## Exercise objective
Among the lines below, return each one that contains the word "button".

BEGIN

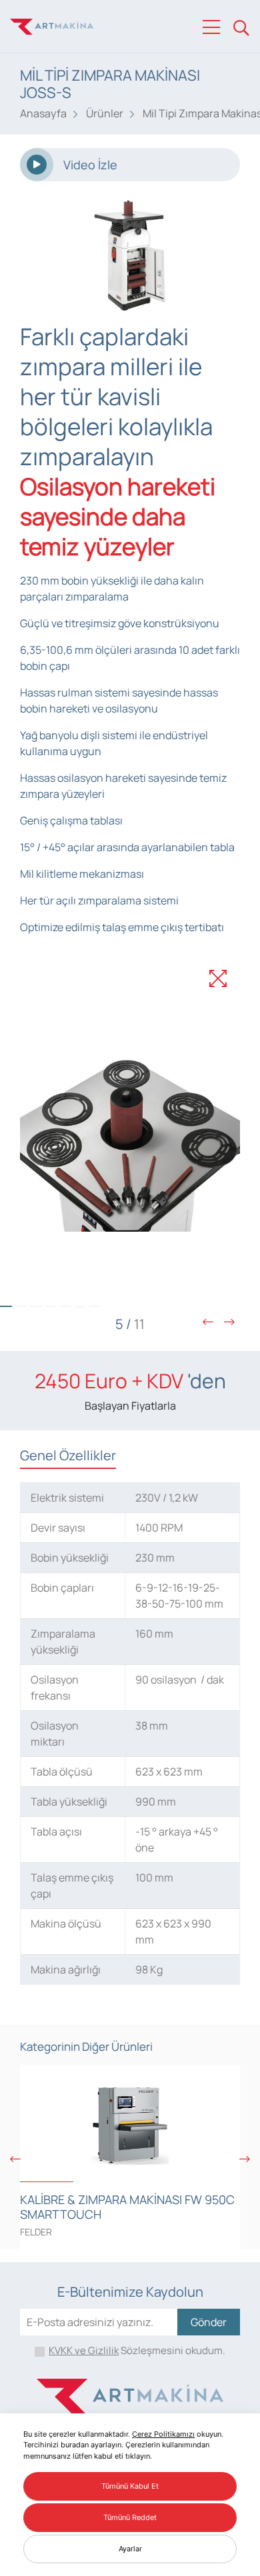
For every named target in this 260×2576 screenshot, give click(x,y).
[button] (21, 1306)
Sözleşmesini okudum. (137, 2350)
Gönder (209, 2322)
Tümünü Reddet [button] (130, 2517)
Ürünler (104, 113)
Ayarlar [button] (130, 2548)
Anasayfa (43, 113)
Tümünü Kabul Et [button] (130, 2486)
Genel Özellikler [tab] (68, 1455)
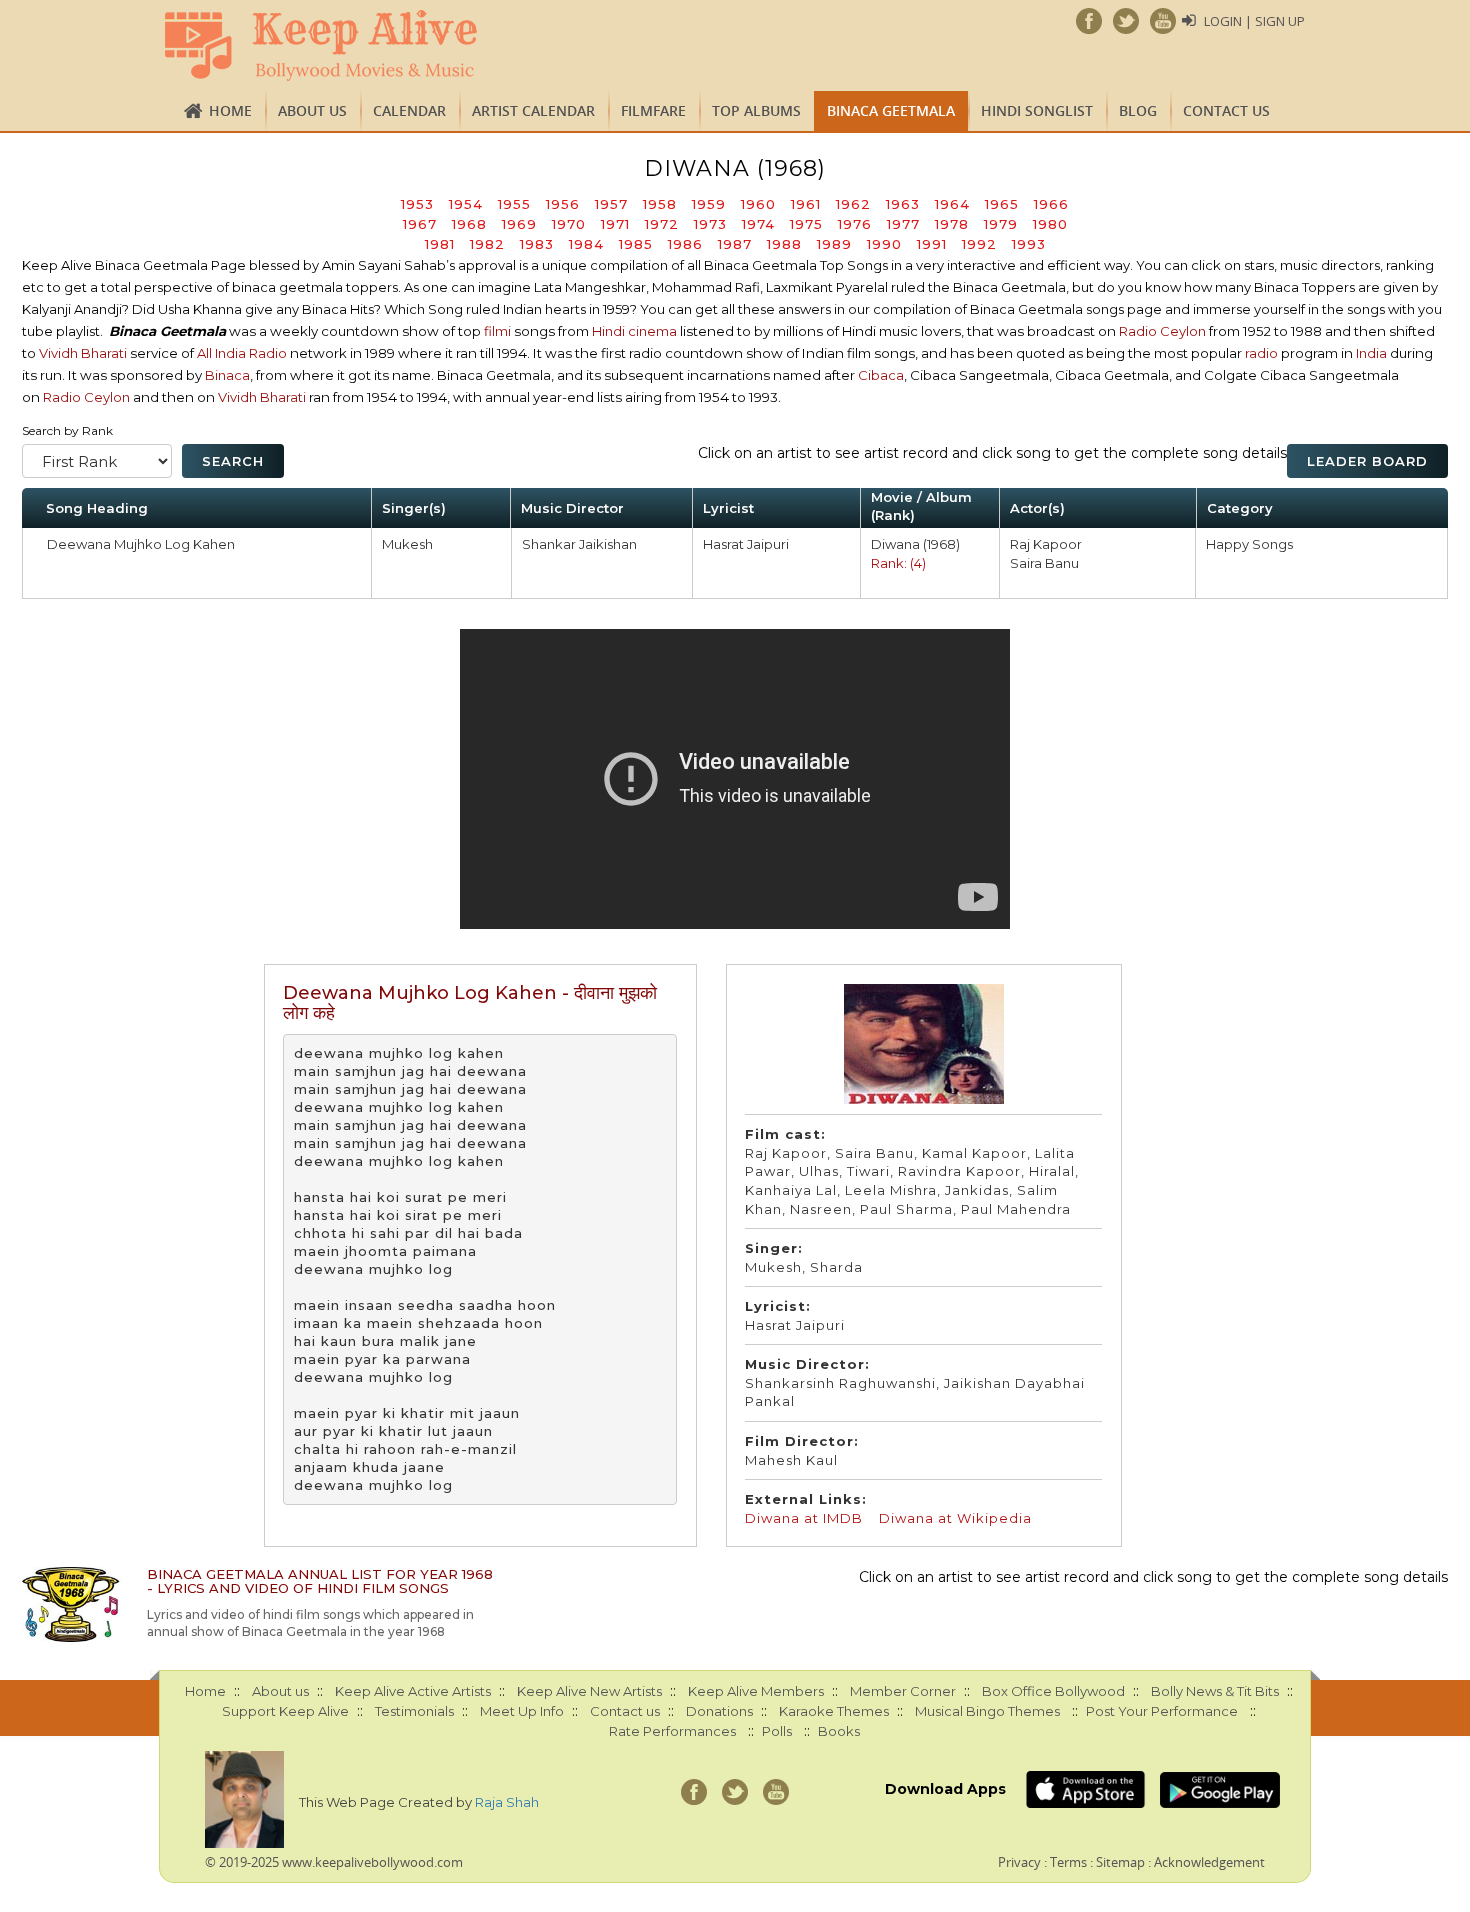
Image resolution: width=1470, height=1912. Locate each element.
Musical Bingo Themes (987, 1711)
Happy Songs (1249, 544)
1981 (440, 244)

END

## Result for this task
[button] (21, 1306)
Tümünü Reddet [button] (130, 2517)
Ayarlar [button] (130, 2548)
Tümünü Kabul Et [button] (130, 2486)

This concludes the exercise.